DOCUMENT SEGMENT.
▬▬▬

Hollywood actor George Clooney – one of the Democrats’ top fundraisers – has called on his “friend” Joe Biden to pull out of the US presidential race because of his age.

Clooney added to growing pressure from within the party in an opinion piece for The New York Times, warning: “We are not going to win in November with this President.”

“This is about age. Nothing more,” he wrote in the article titled “I love Joe Biden. But we need a new nominee”.

The Ocean’s 11 actor said 81-year-old Biden could not win the fight against time.

“It’s devastating to say it, but the Joe Biden I was with three weeks ago at the fundraiser was not the Joe ‘big F-ing deal’ Biden of 2010,” Clooney wrote.

“He wasn’t even the Joe Biden of 2020. He was the same man we all witnessed at the debate.

“Was he tired? Yes. A cold? Maybe. But our party leaders need to stop telling us that 51 million people didn’t see what we just saw.”

The A-lister said Democrats were “so terrified” by the prospect of a second Donald Trump presidency that they were ignoring all the warning signs.

“As Democrats, we collectively hold our breath or turn down the volume whenever we see the President, who we respect, walk off Air Force One or walk back to a mic to answer an unscripted question,” Clooney wrote.

▬▬▬

EXTRACTED RECORDS.
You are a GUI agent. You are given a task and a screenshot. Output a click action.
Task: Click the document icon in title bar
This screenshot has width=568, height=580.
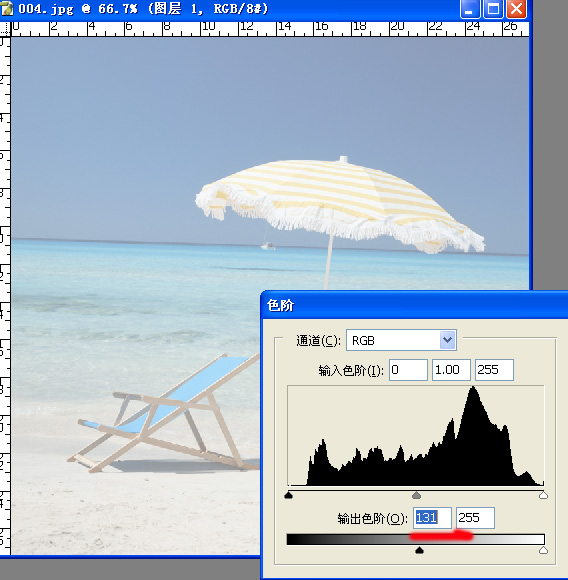point(6,9)
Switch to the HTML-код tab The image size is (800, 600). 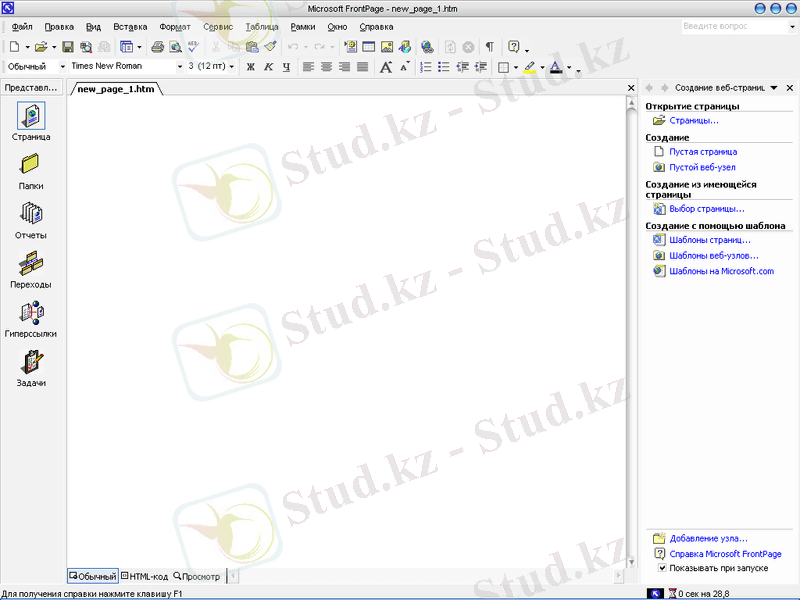point(145,576)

▬▬▬

WHAT THE EXERCISE ASKS.
Answer these questions from the news excerpt on George Clooney:
(a) How old does it say Joe Biden is?
(b) How long before writing had Clooney been with Biden at the fundraiser?
(c) How many people does Clooney say party leaders are telling them did not see what they saw?
The rows have nothing to do with this.

THE REPLY.
(a) 81 years old
(b) Three weeks
(c) 51 million